Le récit est haletant, enlevé, historiquement très intéressant, d’autant qu’il se déroule pour une grande partie dans l’Est de la France, de Nancy à Strasbourg, en passant par Sochaux, Mulhouse ou Florange.
Jean-Claude Poirson balance tout, sans doute parce qu’il y a prescription : les Jean-Luc Godard, Jean-Paul Sartre, Claude Buffet et Roger Bontems (qui seront condamnés à mort), l’assassinat du camarade Pierre Overney, le procès d’Alain Geismar, la violence policière, les interrogatoires à coups de latte dans les caves, la vengeance des gardiens de prison, les parodies de justice, les surveillances de la DST... C’est toute l’histoire post-soixante-huitarde qui défile.
Ça charcle, ça cogne, ça frappe, ça fait mal. Bienvenue dans les bas fonds de la République et de la misère sociale. C’est tellement fort que cela peut faire passer les émeutiers actuels pour des enfants du Bon Dieu.
Au milieu de tout cela, l’organe du mouvement maoïste, La Cause du Peuple, qui deviendra le Journal Libération. Les petites frappes maoïstes seront les premiers rédacteurs bénévoles du futur quotidien.
L’argument aurait pu en rester là, mais Jean-Claude Poirson parle aussi de sa rédemption : un long voyage initiatique en Asie, notamment en Inde et au Népal ; genre baba cool et flower power à plus de 4000 mètres d’altitude. Le mec voit des trucs très chelous.

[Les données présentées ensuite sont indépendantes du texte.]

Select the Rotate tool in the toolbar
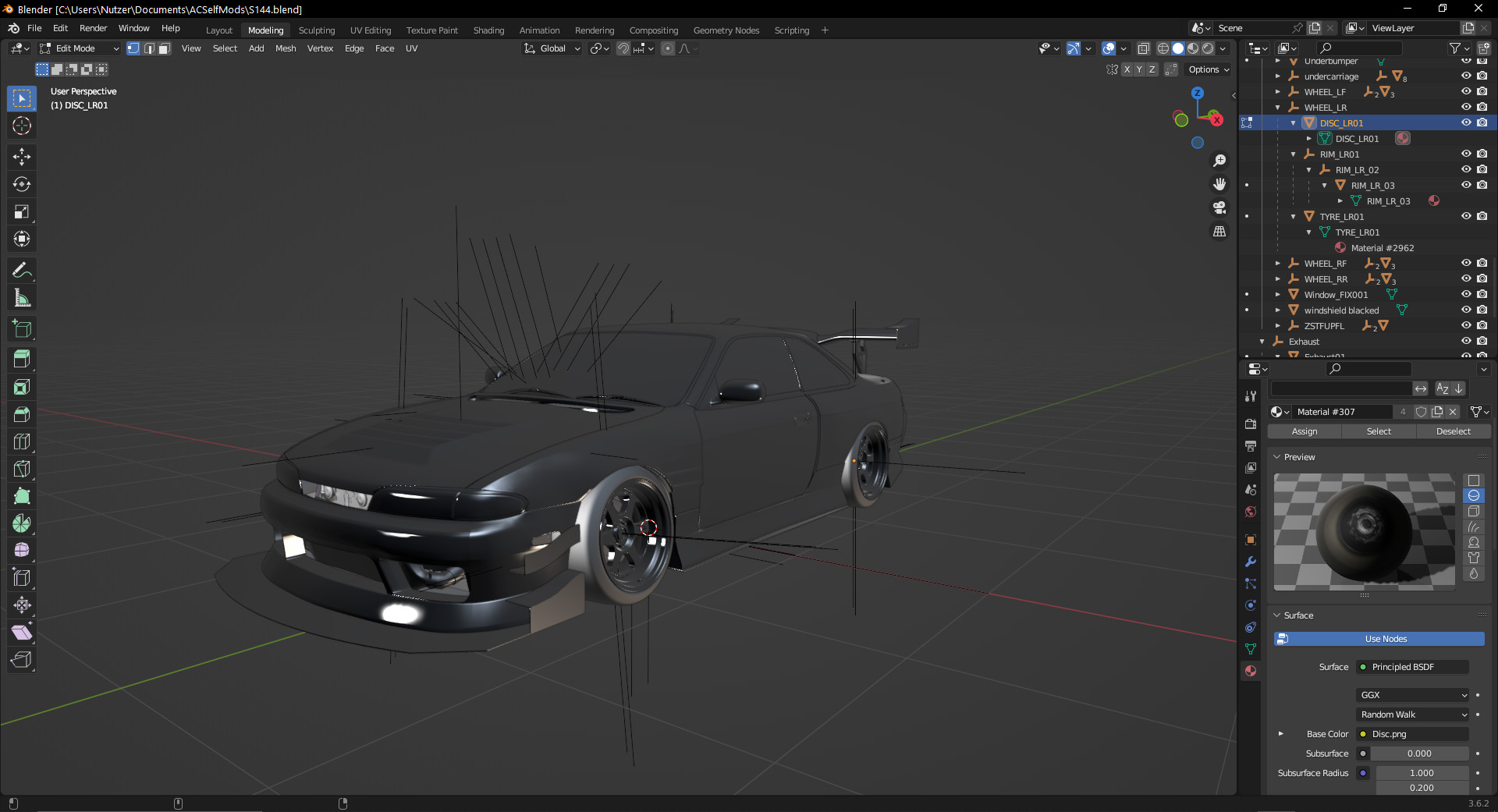Image resolution: width=1498 pixels, height=812 pixels. click(x=22, y=184)

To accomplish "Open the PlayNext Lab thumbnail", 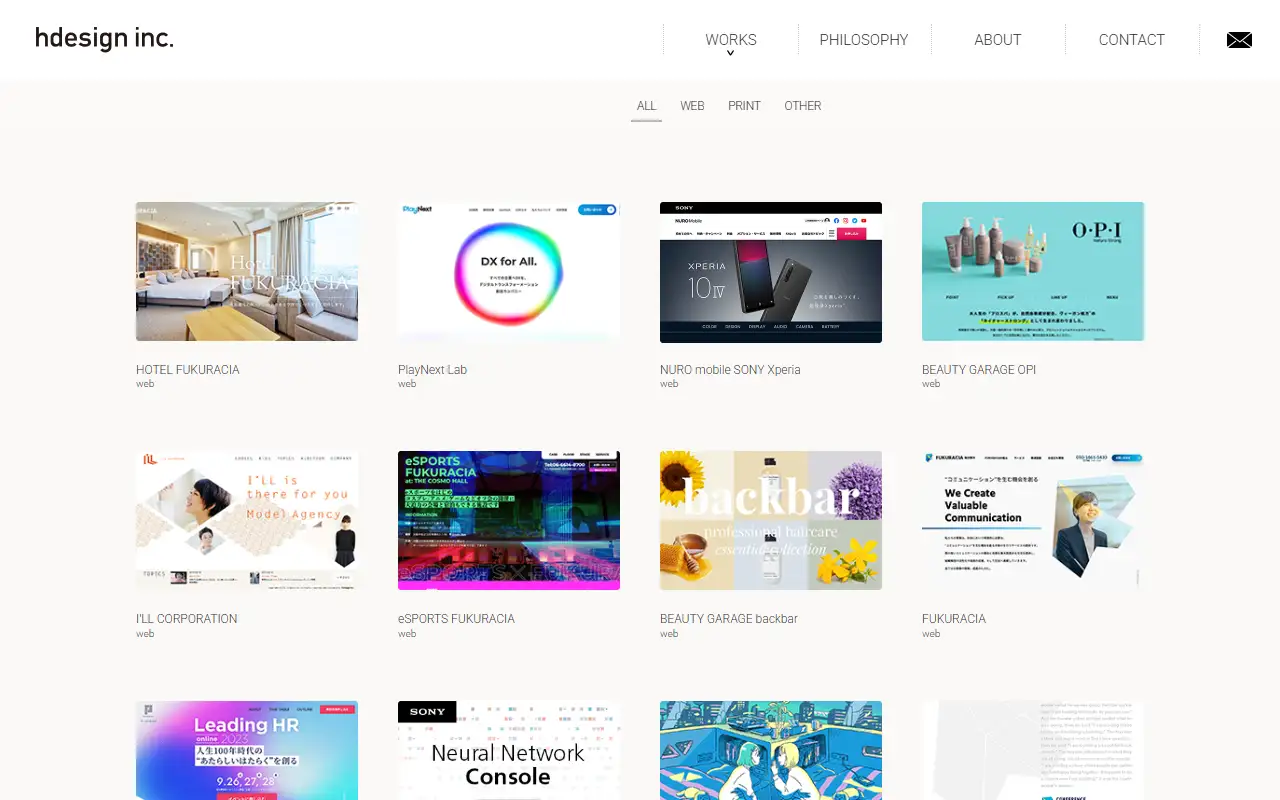I will pyautogui.click(x=509, y=272).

C’est pourtant là que son esprit s’ouvre, qu’il rencontre le grand amour de sa vie. C’est là que tout se calme, que la colère s’arrête. La description du voyage est remarquable et passionnante. La transformation du déglingué en homme sage et responsable de ses actes, aussi.
« Au Jardin des Utopies » est finalement la grande épopée de nos parents. Le témoignage oculaire d’un homme qui a vécu l’échec d’une génération à bâtir un monde meilleur, plus juste, plus écologique ; d’un délaissé de la société qui a fait l’expérience de l’esprit.
« Voilà un homme riche », me suis-je dit à la fin de ma lecture. Riche d’une vie dense, pleine, et sans concession. Riche de ses rencontres, des ses rêves, et de l’expérience engrangée. Riche d’avoir sû trouver la paix et l’amour malgré les innombrables difficultés.
Ah non, je ne regarderai plus Jean-Claude Poirson de la même manière dorénavant. Ce type là est épatant, comme son livre.